Before I came to Australia, one of the only things I knew I really wanted to do was to go and visit that giant rock in the middle of the country. I have a fascination with bridges but there’s nothing more incredible than natural beauty; I was blown away when I visited the Grand Canyon last year so I knew I had to go and see the world heritage site for natural beauty, (and red sand!!).
Two of my work friends/house mates; Becca and Becca (both from Manchester) ditinguishable via Blonde/Brown, Loud/Quiet, Tall/Small were going on the Uluru tour so after a good week at work I jumped at the chance to go with me. The tour itself was 2 nights in a hostel, 2 nights camping, including all food and transport within the outback for just $350. However, the flight for Melbourne to Alice Springs cost $500 return because they know the only reason why people fly to the middle of Australia is to see this giant rock (and the odd worker or two who probably get paid expenses anyway) Sunday morning 9am boarding the plane after an epic leaving party for the two Beccas who’d had half an hour sleep (surprised they were let on the plane) I forgot pretty much everything you need for the outback, sunglasses, suncream, camera charger (battery was on one,) bikini and towel. Pretty much had with me, one pair of shorts and five t-shirts. Serves me right for packing at 3am i guess.
We finally arrived in Alice Springs 2.5 hours later, skipping 1.5 hours ahead in time after the most disgusting plane food to date: ‘falafel and aubergine’ wrap and all we wanted to do was sleep so we headed to our hostel and passed out for the day. Quick trip out for food and back to sleep for our 5am wake up call. 5am Monday morning we boarded the bus and headed into the wilderness, the first thing to mention is that we were in 40 degree heat on a tiny mini bus packed with 24 people – thank god for a/c and the litres of water we stocked up with. Our first stop was at the Camel Farm, Blonde Becca: “if we can get 3 on a camel i’ll definitely pay $100 to do it.” Unfortunately we wern’t allowed three on a camel but it was a mere $6 for two on a camel; probably the cheapest thing i’ve found in Australia in terms of value. Second stop was at a Cattle station where I got to stroke a dingo, he’d been living with the family since he was a pup so wasn’t too wild.
5 hours later we arrived at our camp site where we fuelled up on sandwiches before heading to the Kings Canyon.

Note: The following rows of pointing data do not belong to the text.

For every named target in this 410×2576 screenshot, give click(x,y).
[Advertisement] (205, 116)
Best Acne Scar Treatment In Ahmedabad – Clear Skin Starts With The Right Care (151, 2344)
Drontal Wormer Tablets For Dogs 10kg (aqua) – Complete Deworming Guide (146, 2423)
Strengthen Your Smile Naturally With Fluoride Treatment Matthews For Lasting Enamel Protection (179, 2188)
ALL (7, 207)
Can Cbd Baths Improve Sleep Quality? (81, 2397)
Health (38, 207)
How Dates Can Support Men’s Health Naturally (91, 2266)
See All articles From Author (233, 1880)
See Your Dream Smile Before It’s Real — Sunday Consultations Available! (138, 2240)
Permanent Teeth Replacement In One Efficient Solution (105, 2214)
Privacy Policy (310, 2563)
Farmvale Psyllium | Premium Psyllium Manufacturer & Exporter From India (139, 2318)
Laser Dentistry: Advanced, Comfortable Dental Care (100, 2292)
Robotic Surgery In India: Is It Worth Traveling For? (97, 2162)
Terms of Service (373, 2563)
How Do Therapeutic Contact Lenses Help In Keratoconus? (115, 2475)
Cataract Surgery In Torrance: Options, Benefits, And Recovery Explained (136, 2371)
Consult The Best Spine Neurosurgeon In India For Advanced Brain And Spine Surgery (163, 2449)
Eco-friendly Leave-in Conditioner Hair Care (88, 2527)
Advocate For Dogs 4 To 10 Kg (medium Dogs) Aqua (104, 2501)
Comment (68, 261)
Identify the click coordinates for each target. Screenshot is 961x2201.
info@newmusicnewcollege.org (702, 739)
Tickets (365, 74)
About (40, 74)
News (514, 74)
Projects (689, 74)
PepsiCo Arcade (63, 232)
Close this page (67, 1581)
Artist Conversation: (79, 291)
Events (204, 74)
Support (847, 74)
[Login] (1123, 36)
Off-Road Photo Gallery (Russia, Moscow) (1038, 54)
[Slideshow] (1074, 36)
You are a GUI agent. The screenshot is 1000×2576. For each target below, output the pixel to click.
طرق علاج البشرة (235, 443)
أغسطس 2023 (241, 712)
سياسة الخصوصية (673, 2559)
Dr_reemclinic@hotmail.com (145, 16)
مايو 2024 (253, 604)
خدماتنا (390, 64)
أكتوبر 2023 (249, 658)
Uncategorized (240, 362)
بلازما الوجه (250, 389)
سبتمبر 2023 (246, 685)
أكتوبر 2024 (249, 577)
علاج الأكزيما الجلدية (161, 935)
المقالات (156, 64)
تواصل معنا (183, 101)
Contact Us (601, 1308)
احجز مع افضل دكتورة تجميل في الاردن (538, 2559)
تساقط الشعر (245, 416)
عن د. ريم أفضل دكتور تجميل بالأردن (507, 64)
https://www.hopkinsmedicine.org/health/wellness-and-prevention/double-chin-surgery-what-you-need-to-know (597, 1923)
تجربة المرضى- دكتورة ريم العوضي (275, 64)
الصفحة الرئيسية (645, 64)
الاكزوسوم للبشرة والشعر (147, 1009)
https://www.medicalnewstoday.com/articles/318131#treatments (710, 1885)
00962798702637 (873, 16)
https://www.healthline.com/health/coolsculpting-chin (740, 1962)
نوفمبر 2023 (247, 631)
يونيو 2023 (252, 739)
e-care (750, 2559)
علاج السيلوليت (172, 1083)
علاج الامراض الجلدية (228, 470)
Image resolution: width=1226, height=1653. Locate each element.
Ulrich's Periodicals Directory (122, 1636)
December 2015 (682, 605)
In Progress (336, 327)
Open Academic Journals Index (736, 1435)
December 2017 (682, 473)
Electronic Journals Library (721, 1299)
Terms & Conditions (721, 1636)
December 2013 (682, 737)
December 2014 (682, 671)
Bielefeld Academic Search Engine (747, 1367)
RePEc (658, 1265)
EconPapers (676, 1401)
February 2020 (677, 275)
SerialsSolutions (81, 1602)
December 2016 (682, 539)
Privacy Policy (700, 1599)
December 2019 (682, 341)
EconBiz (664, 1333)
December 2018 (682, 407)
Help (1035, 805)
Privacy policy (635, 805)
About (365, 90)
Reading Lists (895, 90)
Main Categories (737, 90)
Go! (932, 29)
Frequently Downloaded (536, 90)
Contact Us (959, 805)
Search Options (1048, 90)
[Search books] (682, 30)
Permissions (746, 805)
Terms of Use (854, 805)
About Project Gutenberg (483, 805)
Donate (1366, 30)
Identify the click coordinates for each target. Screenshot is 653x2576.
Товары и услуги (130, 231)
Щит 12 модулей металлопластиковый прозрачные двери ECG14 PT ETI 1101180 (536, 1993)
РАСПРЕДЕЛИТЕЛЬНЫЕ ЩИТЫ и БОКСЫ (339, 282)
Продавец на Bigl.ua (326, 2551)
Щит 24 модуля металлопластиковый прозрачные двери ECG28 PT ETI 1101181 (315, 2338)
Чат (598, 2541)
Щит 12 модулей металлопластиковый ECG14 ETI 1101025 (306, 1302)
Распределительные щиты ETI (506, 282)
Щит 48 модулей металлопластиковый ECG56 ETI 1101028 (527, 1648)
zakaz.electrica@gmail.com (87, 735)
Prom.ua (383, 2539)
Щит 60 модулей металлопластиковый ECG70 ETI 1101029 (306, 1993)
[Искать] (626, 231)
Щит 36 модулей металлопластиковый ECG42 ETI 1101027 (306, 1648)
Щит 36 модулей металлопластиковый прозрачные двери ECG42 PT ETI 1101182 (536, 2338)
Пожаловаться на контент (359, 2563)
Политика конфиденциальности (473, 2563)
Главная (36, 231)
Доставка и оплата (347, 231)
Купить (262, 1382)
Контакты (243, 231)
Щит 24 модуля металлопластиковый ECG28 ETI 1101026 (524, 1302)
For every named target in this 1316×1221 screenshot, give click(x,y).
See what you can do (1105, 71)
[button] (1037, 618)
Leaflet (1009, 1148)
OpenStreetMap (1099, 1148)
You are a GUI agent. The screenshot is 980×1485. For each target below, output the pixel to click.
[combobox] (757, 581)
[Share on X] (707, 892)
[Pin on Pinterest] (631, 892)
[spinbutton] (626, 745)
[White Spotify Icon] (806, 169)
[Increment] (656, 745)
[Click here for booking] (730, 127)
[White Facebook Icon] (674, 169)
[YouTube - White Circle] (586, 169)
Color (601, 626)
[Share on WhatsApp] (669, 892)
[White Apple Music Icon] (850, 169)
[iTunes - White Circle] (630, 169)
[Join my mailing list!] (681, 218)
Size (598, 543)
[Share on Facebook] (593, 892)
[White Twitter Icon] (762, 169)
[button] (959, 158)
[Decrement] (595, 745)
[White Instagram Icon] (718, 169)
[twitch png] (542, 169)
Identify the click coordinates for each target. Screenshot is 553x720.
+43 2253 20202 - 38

We had the choice of a 1km walk through the middle of the canyon or a 6km trek around the perimeter of the canyon. “go big or go home” i went big and nearly died on the first part of the trek, only 300 steps in 40 degrees…. eazy. The canyon was beautiful, formed by an eathquake had created amazing rock formations in the red and yellow sandstone. 4.5 l water and 3 hours later we were back on the ground and made our way back to camp for some spaghetti before laying our swags for the night. A swag is an Australian sleeping bag, basically a foam matress inside a sleeping bag. Probably one of the best nights sleep i’ve had in my life, you could see every star in the sky, the milkways, several planets and complete silence.
Tuesday, the second day of the tour we got up, packed up and headed to Uluru, passing a sign ‘next services 184km’ I can’t really tell you that much because you should just go and see it yourself !! we walked half the perimeter of the base, about 6km taking thousands of photographs, rhino came on the walk because he also really wanted to see the beauty. Around 6pm we headed to sunset where we watched the sun set on Uluru changing the brown rock into a magnificent deep red colour.
Wednesday morning we awoke to The Lion King soundtrack at 4am to go and watch the sunrise behind Uluru; again one of the most beautiful things i’ve seen watching the sun rise above this giant rock uplifted onto this vast flat plain of desert. After the sunrose we headed to Valley of the winds, 7.5km trek completed before 10am… why not. The valley of the winds was like a scene from the Land Before Time, the rocks formed small valleys in between them hence gaining its name. After our trek we had a quick lunch and headed back to Alice Springs for a group pub dinner and once again passed out in bed from the heat/so much walkkkiiinngggggg…..
The next day I flew back to Melbourne, only had to wait on the aeroplane for an hour at Melbourne airport on the runway because we weren’t allowed to get off due to a storm brewing overhead.